Mary Poppins Returns does deviate slightly from Mary Poppins Comes Back. In the film, it's Michael's son Georgie who plays with the kite. Michael's other children, John and Annabel, are named after his younger siblings in the book. Characters from this installation that we meet in the new movie include Topsy, Mary's cousin whose world turns upside down every month, and the Balloon Lady, a woman at the park who sells magical balloons. Drawing from the second book, the sequel film shows the children entering the Royal Doulton Bowl with Mary for an animated adventure, which includes stopping by a circus-like music hall.

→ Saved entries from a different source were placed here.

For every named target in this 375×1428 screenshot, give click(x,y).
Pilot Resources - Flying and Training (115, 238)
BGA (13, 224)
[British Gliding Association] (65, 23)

Mary Poppins Opens the Door (1943)

In the third book, Mary Poppins comes falling down from fireworks and resumes her nanny obligations. The children visit her cousin Fred Twigley, attend an underwater garden party, hop onto peppermint horses, and befriend a statue. Mary Poppins Returns certainly draws from this book, as we see sequences of the children mesmerised in an underwater adventure.

Other Books

Travers's other books (which are perfect holiday gifts, by the way) don't drive much of the narrative in Mary Poppins Returns but are still each a delightful spoonful of sugar.

  • Mary Poppins in the Park (1952): In a proper timeline, the events of Mary Poppins in the Park take place in either the second or third book. The whimsical nanny and children attend a party where they meet people who live under dandelions, visit cats on an extraterrestrial world, and celebrate Halloween with their shadows.
  • Mary Poppins from A to Z (1962): This book includes 26 vignettes with tales based on each letter of the alphabet. The stories revolve around Mary, the children, and other characters.
  • Mary Poppins in the Kitchen (1975): The nanny teaches the children basic kitchen knowledge after their family chef leaves.
  • Mary Poppins in Cherry Tree Lane (1982): The children go on an adventure with Mary on Midsummer's Eve, a time when mythical characters plop down from the skies above.
  • Mary Poppins and the House Next Door (1988): The children's evil former governess, Miss Andrews, occupies an empty house in their neighbourhood. She brings with her a boy named Luti who the children befriend and try to help return home.